Scan the entries below. Report each line where the string "will" occurs.
━━━━━━
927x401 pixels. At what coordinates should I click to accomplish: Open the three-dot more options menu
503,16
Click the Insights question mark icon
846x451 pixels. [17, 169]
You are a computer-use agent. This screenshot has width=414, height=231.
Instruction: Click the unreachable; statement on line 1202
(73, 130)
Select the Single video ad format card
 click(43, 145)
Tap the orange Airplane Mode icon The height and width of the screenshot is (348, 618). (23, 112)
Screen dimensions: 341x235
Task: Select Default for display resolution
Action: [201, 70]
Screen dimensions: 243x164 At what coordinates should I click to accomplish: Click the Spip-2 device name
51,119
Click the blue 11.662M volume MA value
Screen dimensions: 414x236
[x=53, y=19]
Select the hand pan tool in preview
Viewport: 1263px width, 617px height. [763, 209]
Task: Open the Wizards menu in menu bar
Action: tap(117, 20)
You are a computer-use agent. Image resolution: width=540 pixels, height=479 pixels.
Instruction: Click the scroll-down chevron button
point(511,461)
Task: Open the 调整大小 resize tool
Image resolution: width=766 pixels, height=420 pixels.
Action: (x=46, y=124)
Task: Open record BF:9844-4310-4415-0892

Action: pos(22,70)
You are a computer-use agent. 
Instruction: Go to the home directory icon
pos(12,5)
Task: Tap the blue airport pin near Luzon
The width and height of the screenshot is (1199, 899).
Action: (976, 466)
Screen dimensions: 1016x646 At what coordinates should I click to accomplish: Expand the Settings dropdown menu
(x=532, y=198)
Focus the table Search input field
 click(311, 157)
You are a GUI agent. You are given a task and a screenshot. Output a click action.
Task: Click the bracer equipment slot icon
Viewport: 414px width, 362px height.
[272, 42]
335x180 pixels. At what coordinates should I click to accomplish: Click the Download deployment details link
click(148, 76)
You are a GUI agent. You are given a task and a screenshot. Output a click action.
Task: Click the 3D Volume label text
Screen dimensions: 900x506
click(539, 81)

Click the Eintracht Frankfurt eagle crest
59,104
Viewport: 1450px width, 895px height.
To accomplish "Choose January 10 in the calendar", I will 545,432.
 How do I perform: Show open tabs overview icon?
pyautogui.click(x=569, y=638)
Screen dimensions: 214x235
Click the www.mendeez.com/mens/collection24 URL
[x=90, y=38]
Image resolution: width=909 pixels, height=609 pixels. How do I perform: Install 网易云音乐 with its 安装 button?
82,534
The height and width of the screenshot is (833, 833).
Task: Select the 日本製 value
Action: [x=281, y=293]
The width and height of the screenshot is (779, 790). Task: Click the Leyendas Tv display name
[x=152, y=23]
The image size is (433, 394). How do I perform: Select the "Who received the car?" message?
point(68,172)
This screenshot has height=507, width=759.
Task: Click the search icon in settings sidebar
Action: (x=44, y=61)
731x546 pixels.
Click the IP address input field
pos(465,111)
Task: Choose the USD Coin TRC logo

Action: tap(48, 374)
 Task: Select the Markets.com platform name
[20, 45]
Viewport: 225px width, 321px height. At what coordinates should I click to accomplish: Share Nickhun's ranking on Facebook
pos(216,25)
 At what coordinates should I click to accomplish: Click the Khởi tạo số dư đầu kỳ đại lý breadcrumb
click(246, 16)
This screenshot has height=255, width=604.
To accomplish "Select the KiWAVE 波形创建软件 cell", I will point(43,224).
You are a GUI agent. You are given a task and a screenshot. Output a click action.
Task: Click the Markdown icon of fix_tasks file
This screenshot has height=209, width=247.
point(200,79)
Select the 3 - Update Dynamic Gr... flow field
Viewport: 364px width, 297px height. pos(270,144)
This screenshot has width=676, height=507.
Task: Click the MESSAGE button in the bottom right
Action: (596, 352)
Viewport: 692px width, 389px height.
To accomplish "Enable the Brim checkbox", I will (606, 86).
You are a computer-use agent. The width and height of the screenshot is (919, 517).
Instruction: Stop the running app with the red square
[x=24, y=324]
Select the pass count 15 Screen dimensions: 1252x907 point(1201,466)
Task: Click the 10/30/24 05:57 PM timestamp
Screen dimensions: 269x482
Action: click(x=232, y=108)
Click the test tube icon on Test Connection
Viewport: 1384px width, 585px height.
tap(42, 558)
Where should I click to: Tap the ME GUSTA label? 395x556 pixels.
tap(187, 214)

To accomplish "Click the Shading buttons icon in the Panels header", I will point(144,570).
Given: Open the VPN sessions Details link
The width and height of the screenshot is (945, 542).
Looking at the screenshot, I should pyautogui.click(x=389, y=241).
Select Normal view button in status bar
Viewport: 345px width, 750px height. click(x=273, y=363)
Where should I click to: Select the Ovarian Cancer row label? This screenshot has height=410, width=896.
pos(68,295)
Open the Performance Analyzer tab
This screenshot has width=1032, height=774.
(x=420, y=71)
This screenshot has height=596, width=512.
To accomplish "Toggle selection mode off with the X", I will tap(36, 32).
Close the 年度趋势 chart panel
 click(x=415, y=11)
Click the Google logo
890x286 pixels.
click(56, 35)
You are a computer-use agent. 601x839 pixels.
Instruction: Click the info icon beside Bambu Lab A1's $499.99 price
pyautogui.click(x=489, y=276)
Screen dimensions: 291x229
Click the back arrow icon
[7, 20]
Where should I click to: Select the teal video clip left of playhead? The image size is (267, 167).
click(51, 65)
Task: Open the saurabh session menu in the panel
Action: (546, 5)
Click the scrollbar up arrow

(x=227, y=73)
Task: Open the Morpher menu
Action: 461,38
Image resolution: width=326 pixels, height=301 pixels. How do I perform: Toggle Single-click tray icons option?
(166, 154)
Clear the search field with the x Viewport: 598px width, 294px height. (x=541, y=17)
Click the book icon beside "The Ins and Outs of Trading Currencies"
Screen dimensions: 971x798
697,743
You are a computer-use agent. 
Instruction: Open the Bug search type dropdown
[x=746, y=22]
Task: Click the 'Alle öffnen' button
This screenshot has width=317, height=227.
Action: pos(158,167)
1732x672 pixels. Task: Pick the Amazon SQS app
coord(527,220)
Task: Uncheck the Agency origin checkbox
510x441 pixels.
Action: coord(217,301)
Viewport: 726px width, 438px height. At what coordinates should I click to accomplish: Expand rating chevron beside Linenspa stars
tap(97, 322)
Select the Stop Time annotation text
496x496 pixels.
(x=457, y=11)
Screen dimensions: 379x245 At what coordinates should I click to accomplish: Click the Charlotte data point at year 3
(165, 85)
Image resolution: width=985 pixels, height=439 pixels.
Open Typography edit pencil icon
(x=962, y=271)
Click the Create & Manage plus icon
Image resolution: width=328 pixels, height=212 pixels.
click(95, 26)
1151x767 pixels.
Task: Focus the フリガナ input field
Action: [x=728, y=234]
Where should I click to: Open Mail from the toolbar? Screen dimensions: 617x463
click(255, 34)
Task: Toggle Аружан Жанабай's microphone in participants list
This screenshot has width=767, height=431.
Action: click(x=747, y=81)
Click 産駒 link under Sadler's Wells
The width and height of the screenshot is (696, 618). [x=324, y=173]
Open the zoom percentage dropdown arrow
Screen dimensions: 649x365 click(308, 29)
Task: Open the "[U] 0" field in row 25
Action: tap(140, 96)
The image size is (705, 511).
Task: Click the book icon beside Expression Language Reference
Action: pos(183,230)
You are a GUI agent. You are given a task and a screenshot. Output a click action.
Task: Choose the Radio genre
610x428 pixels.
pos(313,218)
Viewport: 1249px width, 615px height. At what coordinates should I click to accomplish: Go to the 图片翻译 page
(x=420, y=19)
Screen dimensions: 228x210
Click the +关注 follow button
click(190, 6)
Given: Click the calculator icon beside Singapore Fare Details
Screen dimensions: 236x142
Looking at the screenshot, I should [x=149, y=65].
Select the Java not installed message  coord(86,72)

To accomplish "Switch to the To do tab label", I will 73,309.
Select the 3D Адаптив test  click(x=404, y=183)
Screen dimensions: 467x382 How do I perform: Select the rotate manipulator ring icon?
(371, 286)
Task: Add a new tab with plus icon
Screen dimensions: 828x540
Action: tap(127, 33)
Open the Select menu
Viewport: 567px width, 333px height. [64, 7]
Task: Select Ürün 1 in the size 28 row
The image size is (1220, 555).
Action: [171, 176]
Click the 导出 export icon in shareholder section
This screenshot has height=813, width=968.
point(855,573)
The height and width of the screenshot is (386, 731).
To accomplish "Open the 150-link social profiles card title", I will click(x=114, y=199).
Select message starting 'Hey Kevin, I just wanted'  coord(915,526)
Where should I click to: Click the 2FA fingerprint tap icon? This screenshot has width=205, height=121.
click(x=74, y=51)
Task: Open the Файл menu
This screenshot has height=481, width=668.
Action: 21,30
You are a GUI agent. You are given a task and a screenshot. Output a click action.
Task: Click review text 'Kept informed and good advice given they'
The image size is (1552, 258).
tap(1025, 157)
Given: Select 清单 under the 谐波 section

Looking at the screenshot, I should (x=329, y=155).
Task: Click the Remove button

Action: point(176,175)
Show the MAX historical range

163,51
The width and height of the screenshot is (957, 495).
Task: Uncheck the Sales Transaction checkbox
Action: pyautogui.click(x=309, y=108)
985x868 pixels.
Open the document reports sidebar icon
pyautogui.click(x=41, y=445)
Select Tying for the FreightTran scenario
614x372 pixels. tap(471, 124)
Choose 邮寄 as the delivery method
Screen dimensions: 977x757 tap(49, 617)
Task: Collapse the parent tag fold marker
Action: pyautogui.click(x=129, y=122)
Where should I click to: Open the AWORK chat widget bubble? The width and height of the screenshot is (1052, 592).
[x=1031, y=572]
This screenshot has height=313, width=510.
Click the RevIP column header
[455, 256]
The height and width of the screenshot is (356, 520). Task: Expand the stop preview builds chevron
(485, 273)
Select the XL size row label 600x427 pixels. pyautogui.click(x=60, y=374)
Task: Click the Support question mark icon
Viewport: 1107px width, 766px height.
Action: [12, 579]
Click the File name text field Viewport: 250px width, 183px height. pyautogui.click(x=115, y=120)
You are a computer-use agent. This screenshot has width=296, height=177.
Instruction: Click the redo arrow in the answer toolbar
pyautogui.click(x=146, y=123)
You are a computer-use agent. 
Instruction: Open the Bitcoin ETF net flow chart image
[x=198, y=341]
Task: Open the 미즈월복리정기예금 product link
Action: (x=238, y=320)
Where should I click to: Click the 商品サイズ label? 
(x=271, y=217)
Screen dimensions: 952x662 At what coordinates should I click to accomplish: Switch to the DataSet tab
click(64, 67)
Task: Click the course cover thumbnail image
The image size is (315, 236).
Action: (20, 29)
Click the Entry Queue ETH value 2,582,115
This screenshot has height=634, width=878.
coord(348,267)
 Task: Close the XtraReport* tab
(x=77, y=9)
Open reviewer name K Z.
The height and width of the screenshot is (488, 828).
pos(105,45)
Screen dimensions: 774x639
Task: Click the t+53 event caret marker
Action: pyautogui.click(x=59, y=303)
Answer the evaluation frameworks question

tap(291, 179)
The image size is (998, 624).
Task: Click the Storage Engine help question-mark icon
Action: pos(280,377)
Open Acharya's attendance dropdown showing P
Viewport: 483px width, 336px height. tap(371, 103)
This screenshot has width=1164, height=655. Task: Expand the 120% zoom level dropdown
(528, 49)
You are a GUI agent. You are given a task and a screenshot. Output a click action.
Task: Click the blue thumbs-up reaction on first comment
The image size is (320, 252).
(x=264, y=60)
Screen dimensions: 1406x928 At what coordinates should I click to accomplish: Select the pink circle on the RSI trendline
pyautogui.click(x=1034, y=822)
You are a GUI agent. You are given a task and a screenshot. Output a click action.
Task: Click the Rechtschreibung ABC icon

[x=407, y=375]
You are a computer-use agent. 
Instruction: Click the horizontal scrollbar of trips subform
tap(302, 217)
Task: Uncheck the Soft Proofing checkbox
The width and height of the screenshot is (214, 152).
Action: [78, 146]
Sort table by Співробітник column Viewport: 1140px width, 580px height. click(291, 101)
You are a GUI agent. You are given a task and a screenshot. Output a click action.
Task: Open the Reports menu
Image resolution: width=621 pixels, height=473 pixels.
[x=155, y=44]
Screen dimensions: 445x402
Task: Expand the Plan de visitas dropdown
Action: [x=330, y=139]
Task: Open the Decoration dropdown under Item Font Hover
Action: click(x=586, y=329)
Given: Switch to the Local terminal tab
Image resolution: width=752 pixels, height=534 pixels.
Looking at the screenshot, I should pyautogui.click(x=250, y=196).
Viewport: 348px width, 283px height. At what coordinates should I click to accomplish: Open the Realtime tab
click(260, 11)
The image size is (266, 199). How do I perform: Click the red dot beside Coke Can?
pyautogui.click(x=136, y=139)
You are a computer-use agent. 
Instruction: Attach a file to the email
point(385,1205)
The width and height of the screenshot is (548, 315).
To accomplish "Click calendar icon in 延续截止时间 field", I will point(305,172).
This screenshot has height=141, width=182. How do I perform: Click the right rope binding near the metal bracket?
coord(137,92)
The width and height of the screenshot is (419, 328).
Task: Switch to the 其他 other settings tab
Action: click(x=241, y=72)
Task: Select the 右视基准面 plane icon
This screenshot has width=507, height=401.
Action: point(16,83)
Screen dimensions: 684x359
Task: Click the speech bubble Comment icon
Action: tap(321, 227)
━━━━━━
**Solution:**
To accomplish "Choose January 10 in the calendar", I will 545,432.
To accomplish "Select the KiWAVE 波形创建软件 cell", I will point(43,224).
To accomplish "Enable the Brim checkbox", I will (606, 86).
To accomplish "Click the Shading buttons icon in the Panels header", I will point(144,570).
To accomplish "Toggle selection mode off with the X", I will tap(36, 32).
To accomplish "Switch to the To do tab label", I will 73,309.
To accomplish "Open the 150-link social profiles card title", I will click(x=114, y=199).
To accomplish "Click calendar icon in 延续截止时间 field", I will point(305,172).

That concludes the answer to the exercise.